Thesen zur Loveparade

von Marcus Hawel (sopos)

Wahre Liebe hat etwas Kommunikatives zugleich und Stilles. Aber Techno ist weder still noch kommunikativ.

Techno ist eine entpolitisierte, aber eine Jugendbewegung: Jugendliche bewegen nichts gesellschaftspolitisch, aber sie bewegen sich nach Musik. Kann man angesichts dessen überhaupt von einer Jugendbewegung sprechen? Was ist dieses Phänomen: Techno?
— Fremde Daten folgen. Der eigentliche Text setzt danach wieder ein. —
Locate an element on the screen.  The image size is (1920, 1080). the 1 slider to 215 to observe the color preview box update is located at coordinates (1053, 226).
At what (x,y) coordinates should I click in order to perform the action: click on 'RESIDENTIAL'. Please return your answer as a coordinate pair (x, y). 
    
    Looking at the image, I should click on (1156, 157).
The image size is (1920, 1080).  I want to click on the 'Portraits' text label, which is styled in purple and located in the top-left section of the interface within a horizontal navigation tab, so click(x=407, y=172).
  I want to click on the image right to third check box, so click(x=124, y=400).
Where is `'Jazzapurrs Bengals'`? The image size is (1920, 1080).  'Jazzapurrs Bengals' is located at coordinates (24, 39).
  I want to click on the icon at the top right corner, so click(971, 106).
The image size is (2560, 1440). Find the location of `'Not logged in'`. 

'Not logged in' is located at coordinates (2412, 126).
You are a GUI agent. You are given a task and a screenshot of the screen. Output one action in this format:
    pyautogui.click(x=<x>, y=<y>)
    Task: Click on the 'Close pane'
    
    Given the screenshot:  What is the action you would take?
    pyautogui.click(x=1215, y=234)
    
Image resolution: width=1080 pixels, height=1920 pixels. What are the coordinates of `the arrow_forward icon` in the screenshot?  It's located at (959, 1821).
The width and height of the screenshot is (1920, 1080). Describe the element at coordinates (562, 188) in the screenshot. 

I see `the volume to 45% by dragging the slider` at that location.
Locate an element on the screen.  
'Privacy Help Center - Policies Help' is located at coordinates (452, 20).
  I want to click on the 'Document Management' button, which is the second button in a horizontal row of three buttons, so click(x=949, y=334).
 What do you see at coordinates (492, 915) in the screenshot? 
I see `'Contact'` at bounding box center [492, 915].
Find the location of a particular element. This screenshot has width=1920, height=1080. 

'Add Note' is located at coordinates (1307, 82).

Vier Monate vor dem Fall der Berliner Mauer, am 1. Juli 1989, fand auf Initiative einiger Berliner Szene-DJs aus dem Umfeld des legendären Dr. Motte auf dem Kurfürstendamm (Berlin-West) eine sogenannte "House-Musik-Demonstration für Toleranz, Respekt und Verständigung zwischen den Nationen" statt. Auf große Reden und Pamphlete wollte man bewußt verzichten - statt dessen setzte man auf Musik, denn Musik kenne keine Nationalitäten, keine Grenzen und könne von jedem verstanden werden.

Rückblickend habe es sich hierbei um die erste Loveparade gehandelt, die noch im halb privaten Kreis stattfand und die Teilnehmerzahl von ca. 150 Freunden nicht überschritt. Aber schon bald geriet die Loveparade, jedes Jahr im Sommer veranstaltet, zu einem offenen Forum für die internationale elektronische Musik-Szene. Die Teilnehmerzahlen überschritten 1997 erstmals die Einmillionenmarke; damit war die Loveparade längst zu einem Mega-Event geworden. 1999 erreichte die Loveparade mit 1,5 Millionen Ravern ihren Höhepunkt. 2002 waren es schließlich nur noch 750.000, und in diesem Jahr waren es nur noch ein Drittel der Raver, die 1999 nach Berlin gekommen waren, um an der Loveparade teilzunehmen.

Sinkende Teilnehmerzahlen dieser Größenordnung sind aber noch lange kein Indiz dafür, daß sich das Phänomen Techno und Loveparade bald erledigt habe. Im Gegenteil: Seit 2000 finden auch in anderen Ländern - etwa in Österreich, England, Israel und Süd-Afrika - Loveparaden statt.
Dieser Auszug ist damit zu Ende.